Hearing this, Wazir Khan ordered for the Sahibzadey to return back to captivity in the Cold Tower with their elderly grandmother. Arriving in the Tower, the Sahibzadey ran and hugged their beloved grandmother. They explained everything, which had happened. On hearing what they had said, Mata Gujri jee told them, "I am proud of you, my children! You have kept your heads high and kept the dignity and honour of your grandfather. May Waheguru forever be by your side and help you."

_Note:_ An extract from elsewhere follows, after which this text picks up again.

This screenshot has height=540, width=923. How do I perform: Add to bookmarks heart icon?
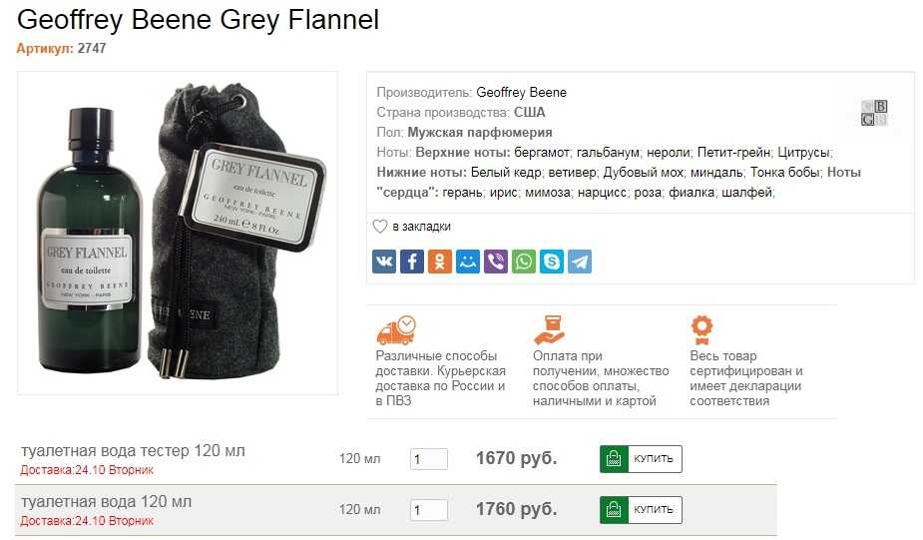point(380,227)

The next morning, the Sahibzadey came before the Nawab once more. "I hope you have come to a decision whether or not you wish to live, by simply converting to Islam or accept death by being bricked alive." Unshaken and steadfast in their faith and unwilling to give up their Sikhi faced with the threat of death, the executioners prepared to build a brick wall. 

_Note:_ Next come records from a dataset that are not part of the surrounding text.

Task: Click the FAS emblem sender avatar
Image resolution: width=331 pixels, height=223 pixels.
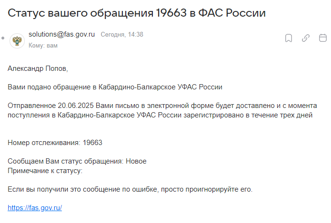Action: coord(17,41)
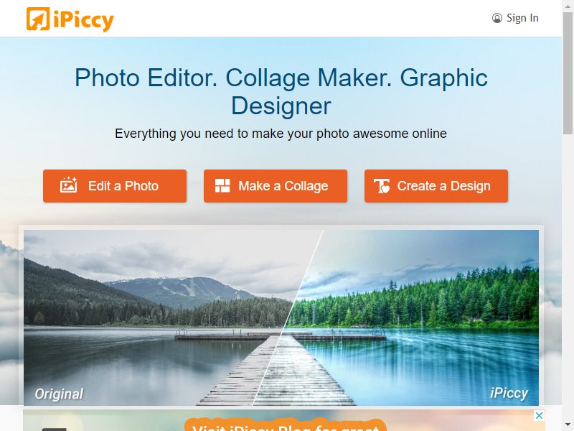The height and width of the screenshot is (431, 574).
Task: Click the sparkle photo icon on Edit a Photo
Action: coord(68,185)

ਕਰਵਤੁ ਭਲਾ ਨ ਕਰਵਟ ਤੇਰੀ ॥ ਲਾਗੁ ਗਲੇ ਸੁਨੁ ਬਿਨਤੀ ਮੇਰੀ ॥1॥
"O Waheguru! I would rather be cut apart by a saw, than have You turn Your back on me (meaning, it is not as painful as the body to be sawn alive as it is to be outside the reach of Waheguru's Grace). (O Dear Friend Waheguru!) Hug me close, and listen to my prayer (meaning, may Your simran, rememberance, remain a necklace around my neck). ||1||" 
(Asa, Ang 484, Sri Guru Granth Sahib)

The Sahibzadey were taken outside, and in front of crowds of people, they began to be bricked alive. People stared and cried in dismay how these young children were being tortured to death. But no one, not a single person protested or dared to speak against these horrific atrocities. As the wall was being raised the Sahibzade were offered the chance of being saved by the Qazi by accepting Islam. However with the power of Gurbani within them, and the strength of Amrit, the Sahibzadey roared a loud jaikara, "Bolé So Nihal, SAT SIREE AKAL!!!" 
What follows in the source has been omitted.